On the employment front: today’s report on new claims for unemployment assistance was disappointing. You may recall that last week we saw a sudden jump in claims back beyond the 400,000 level analysts harp on a sign of returning health in the labor market. The excuse given last week was that there were statistical quirks in the end of first quarter data gathering that would unwind this week. Well not quite. Claims did drop, back to 400,000 from 413,000, but remain stubbornly high. My own rule of thumb is that we need claims to be down around the 325,000 mark before we can call the labor market robust. Obviously we are a long way from there. And progress is still annoyingly halting.
One last thing to bear in mind: the Fed is fast coming up to the end of its existing monetary easing program. Its QE2 series of asset purchases will end in a month and a half. That opens up the debate about what to do next. Should it continue with easy money? Or should it begin to tighten?
Naturally the hawks are circling and calling for an earlier tightening. They point to the spike in consumer prices as evidence that there is more inflationary bias in the economy than is healthy, and that, since growth is now assured, we should shift towards an anti-inflationary stance.
As you can tell from my earlier comments I am not so certain about the economy’s growth pattern. Further, my view is that inflation is only a surface phenomenon at present – wages are the real driver of long term inflation, and they are flat – and that austerity budgets will slow the economy from what already appears to be a weak path. Add this all together and there is no justification at all for a tightening. None.

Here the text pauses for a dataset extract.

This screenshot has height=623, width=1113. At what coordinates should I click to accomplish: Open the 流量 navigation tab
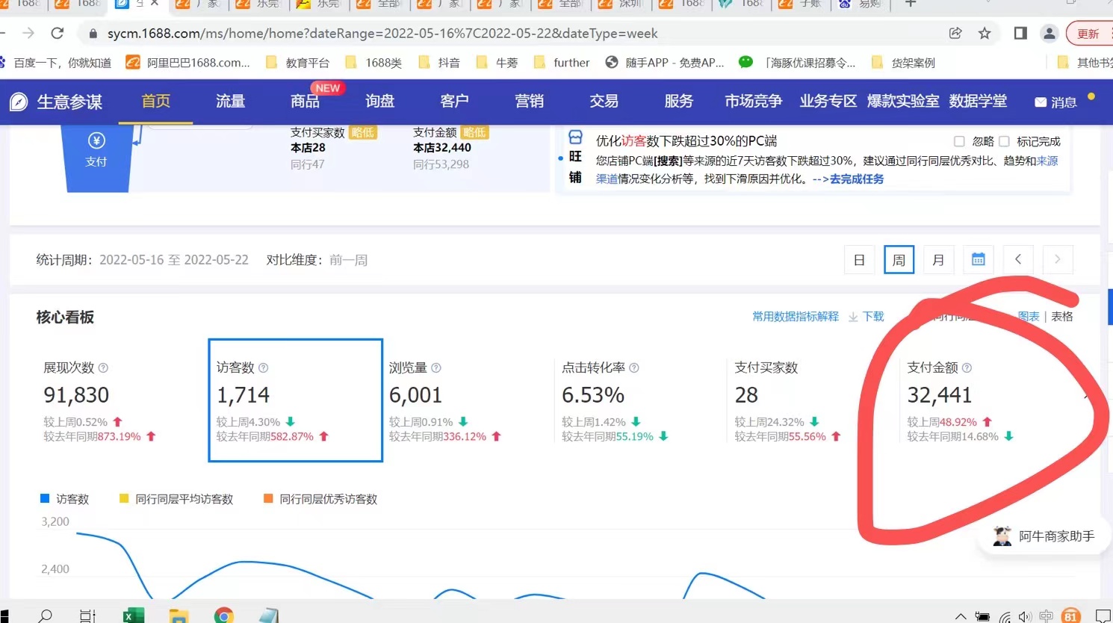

Indeed if we look at the simple Taylor rule often used to indicate the target level of interest rates, we should be calling for substantial easing. The target rate at present is still negative at between -4% and -5%. Since we cannot get negative rates from our current position the only alternative would be to re-up and go for QE3. In the current political environment I doubt that will happen. So the best we can hope for is neutrality for the rest of this year and at least a postponement of a rate hike until next year. Maybe not even then. The irony, of course, in this discussion is that one way to get negative rates would be to allow inflation to rise so a close to zero nominal rate is turned into a sharply negative real rate. But the hawks want to go in the opposite direction. Why? To curtail the very inflation that would have helped. This is truly messed up policy making.
If this is the best scenario we can hope for we are in trouble. Why?
Because all those wobbly indicators, the persistence of high unemployment, a rotten real estate market, distortions in global inflation and trade balances, tightening fiscal policy, and now an end to easy monetary policy combine to suggest slower growth and rising risk.
This is, I am afraid, the price we pay for weakness in 2009/2010 when the opportunity for clear and bold policy was spurned for a muddle through approach on fiscal policy. When the inevitable fiscal burden of cleaning up the mess foisted on us all by the banks caught everyone’s attention, and started a panic – wrongly – over short term budget and debt problems, we were never going to be able to go back and take a second, better, shot at stimulus. Policy has taken on a patchwork texture since, with small side deals taking the place of grand, coordinated, head on attacks on our problems.
So timidity at the top, and a determination to preserve rather than reform the financial system, no matter how rotten it is, has led us into this sideways motion. Neither accelerating nor, yet, declining.
Today’s data confirm that this recovery is just not very strong.
For that, we have only ourselves to blame.